Je ne parle pas de la décolonisation inachevée de l’archipel des Comores où la France est fautive d’une situation inextricable : celle qui a fait des Mahorais des citoyens irrémédiablement français, sur une île, Mayotte, indéniablement comorienne. La solution politique émergera – ni de Paris ni de l’ONU mais – du dialogue responsable entre voisins et frères.

J’évoque ici l’esprit qui anime la France à l’égard de ses anciennes colonies, et qu’Annick Girardin incarne bien malheureusement. J’admire la personnalité de la Ministre-pompier qui affronte les feux populaires et en ressort tête haute. Mais j’abhorre la condescendance coloniale qu’elle convoie.
Le 28 novembre 2018, Annick Girardin déclarait : « La Réunion est une fille de la République ». Non Madame. La Réunion est la République. Depuis le 19 mars 1946, il n’y a plus, d’un coté, la Métropole (la « mère patrie ») et, de l’autre, les outremers (ses enfants à jamais mineurs). Désormais, la République Française est formée de l’Hexagone, de la Corse et de 5 ex-colonies départementalisées, égaux en droit.
De plus, à cette infantilisation du schéma Mère/Fille, Annick Girardin ajoutait un rapport de chantage affectif explicite : « Et cette fille de la République, moi, je l’aime » (sic).

A Mayotte, le Covid-19 éclaire la relégation sociale et sanitaire des Mahorais par la France.
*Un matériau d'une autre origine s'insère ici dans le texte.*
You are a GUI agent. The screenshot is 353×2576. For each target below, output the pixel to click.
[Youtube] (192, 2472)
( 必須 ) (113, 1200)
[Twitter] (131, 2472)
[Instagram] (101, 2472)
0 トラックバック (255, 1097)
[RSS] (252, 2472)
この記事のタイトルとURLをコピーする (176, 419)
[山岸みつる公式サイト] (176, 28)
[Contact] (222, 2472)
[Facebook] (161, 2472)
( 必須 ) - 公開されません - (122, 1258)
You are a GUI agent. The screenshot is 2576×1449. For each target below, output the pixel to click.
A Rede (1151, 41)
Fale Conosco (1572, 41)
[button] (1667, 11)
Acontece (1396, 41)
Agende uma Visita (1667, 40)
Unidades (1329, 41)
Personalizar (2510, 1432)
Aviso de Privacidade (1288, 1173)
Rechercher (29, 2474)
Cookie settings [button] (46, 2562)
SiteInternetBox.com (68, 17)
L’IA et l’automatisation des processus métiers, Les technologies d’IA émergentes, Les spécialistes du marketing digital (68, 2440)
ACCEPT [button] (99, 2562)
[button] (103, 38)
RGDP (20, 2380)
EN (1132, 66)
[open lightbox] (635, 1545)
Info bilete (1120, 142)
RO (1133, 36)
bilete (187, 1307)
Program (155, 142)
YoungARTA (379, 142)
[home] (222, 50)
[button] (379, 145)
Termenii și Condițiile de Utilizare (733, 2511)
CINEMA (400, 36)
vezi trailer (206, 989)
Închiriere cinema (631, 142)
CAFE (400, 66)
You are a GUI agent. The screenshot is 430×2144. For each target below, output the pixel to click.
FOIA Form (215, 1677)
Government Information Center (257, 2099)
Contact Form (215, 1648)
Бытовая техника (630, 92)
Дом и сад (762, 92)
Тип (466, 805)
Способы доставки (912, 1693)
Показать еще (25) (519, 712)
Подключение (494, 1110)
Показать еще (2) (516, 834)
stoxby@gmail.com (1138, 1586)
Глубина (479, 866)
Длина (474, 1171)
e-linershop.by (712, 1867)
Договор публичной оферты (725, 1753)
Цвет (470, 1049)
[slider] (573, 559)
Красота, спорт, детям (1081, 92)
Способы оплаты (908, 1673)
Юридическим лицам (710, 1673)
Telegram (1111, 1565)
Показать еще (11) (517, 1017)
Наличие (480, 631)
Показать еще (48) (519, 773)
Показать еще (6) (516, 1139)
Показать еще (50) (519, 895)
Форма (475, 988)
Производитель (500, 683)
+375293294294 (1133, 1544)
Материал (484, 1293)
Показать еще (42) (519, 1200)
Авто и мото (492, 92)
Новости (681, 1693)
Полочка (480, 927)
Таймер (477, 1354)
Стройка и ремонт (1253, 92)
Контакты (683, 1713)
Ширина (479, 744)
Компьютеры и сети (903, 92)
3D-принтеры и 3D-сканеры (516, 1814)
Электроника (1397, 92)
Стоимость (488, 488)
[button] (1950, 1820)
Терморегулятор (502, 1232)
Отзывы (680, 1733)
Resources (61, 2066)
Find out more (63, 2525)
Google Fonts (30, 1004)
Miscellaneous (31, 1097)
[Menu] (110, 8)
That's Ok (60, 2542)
A moins de 4 ans du cinquantenaire du référendum d’indépendance des Comores, et à moins d’un an de 10 années de la départementalisation de Mayotte, 85 % des habitants vivent sous le seuil de pauvreté ; 50 % sont illettrés ; l’adduction d’eau potable et l’assainissement collectif des eaux usées sont des arlésiennes ; les enfants vont à l’école par rotation (oui !) car il n’y pas assez de classes…
Enfin, l’histoire révélera quelle était la véritable mission du Mistral et pourquoi il a été rappelé alors que la crise sévit toujours chez les Mahorais.